At Michigan State, you led several efforts to build a more diverse and inclusive library environment. What worked well, and what lessons have you taken from those efforts?
One lesson I’ve learned is that it takes efforts on both a large and a small scale. On the large end, for example, is a project we had at Michigan State to make our main library building more accessible. There was one accessible entrance on the south side of the building. But that’s not the entrance most students use. The flow of traffic is through the north entrance, near the bus stop. If you have mobility issues, you have to go all the way around to the back of the library to get in. And it’s Michigan, so there’s snow on the ground for a good part of the year. We had been trying for years to get the university to build a ramp to our north entrance, but we kept getting nowhere. What that plaza in front of the library needed was a more general overhaul. So we built a coalition that included the Libraries and the MSU facilities office, as well as the botanical gardens and the museum, which also border on that plaza. We got some funding to do a feasibility study to turn that area into an outdoor learning space, including a ramp to the library. And in the next capital campaign, that will be a fundraising priority for four different campus units, which makes it very accomplishable. What worked well in that case was figuring out who your partners are and building a coalition to get things done.
On the smaller end of the spectrum, even seemingly little things like being attuned to other people’s perspectives can make a difference. For example, at Michigan State, we had the Cesar Chavez collection, and we wanted to create a study space around it for Latinx students. But when you looked at the space, there was a painting of Chavez on the wall, and right next to it were all these photos of past library directors—all of whom, for the most part, looked like me. It just felt so different from what we wanted for that space. So we removed those photos. It’s not that we were ashamed of our past. It’s just that those photos could be presented elsewhere or differently. As a result, the space felt more welcoming to our Latinx students, and it cost nothing.
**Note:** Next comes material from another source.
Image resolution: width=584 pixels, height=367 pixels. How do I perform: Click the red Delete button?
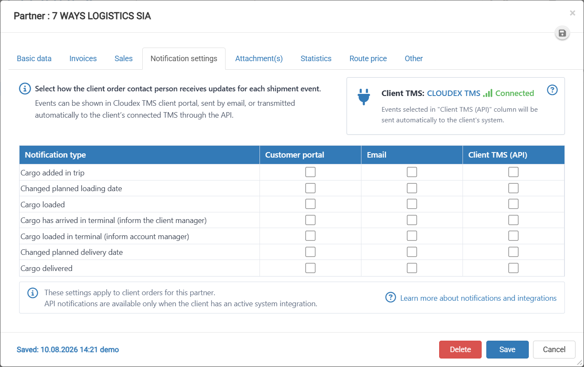(460, 350)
Building strong relationships with student and faculty partners has been a big focus of your own career in libraries. What’s your approach to building partnerships across campus, and why is it so important?
It’s important because partnerships are what the university was designed for. That’s one of the reasons I’m so excited about Duke. It feels like a partnering environment. In a partnership, you have to be willing to make decisions together. Stakeholders advise each other. But when you invite people in as a true partner, you have to let them play a part in deciding on direction. That’s not comfortable for everyone. Some people don’t want to give up control of their idea or initiative.
The partnering approach lets us maximize what resources we have. But it also helps us maximize expertise. We have faculty experts all around us who understand the legal, disciplinary, and economic landscape we work in, just by nature of the work they do. It’s a lot easier to leverage their expertise than to hire someone or go out and find a consultant.
Another by-product of bringing people in as your partner is that you end up with a wider network of people who understand what you’re doing as a library. Likewise, when you partner on their initiatives, they see the unique value of the library and the expertise we bring to bear. So there’s nothing but wins across the board when you can work that way.
What about the people who work here? How do you build a workplace culture that encourages collaboration and makes people feel valued?
A number of years ago, a colleague of mine used a baseball analogy to ask this same question. He essentially asked if I was a player-friendly manager, and I think that is a good way to sum to describe my approach. I can’t imagine there being any other approach to this job than being down on the field with everyone else, working as a team. The role I’m in is one of creating general direction and resourcing us in such a way that we’re able to do our work and advance our careers in the best way possible. I hope that as we all work together, our library colleagues find me to be collaborative and focused on their success and well-being as people. I find the best way to get work done is for it to be work you find valuable and fulfilling, and I want that for everyone who works here.
You also have to establish a level of trust and be transparent about making decisions. With big organizations like ours, it’s a systems approach. You can make a well-intentioned decision about something happening over here, and it has an unexpected ripple effect way over there. So then you go back to those decisions and address any unintended consequences. We have to create a level of trust where we can do that.
“I’m a big proponent of partnership. And at Duke, the Libraries are known as good partners.”
Can you back up and tell us what led you to pursue a career in libraries in the first place? How would you describe the challenges and rewards of doing what we do?
I’ve always loved libraries. I grew up in a suburb of Cleveland called Maple Heights, and we had a large and beautiful public library. When I was young, my mother got a job in that library. So we spent a lot of time there, and libraries were an interest of mine early on.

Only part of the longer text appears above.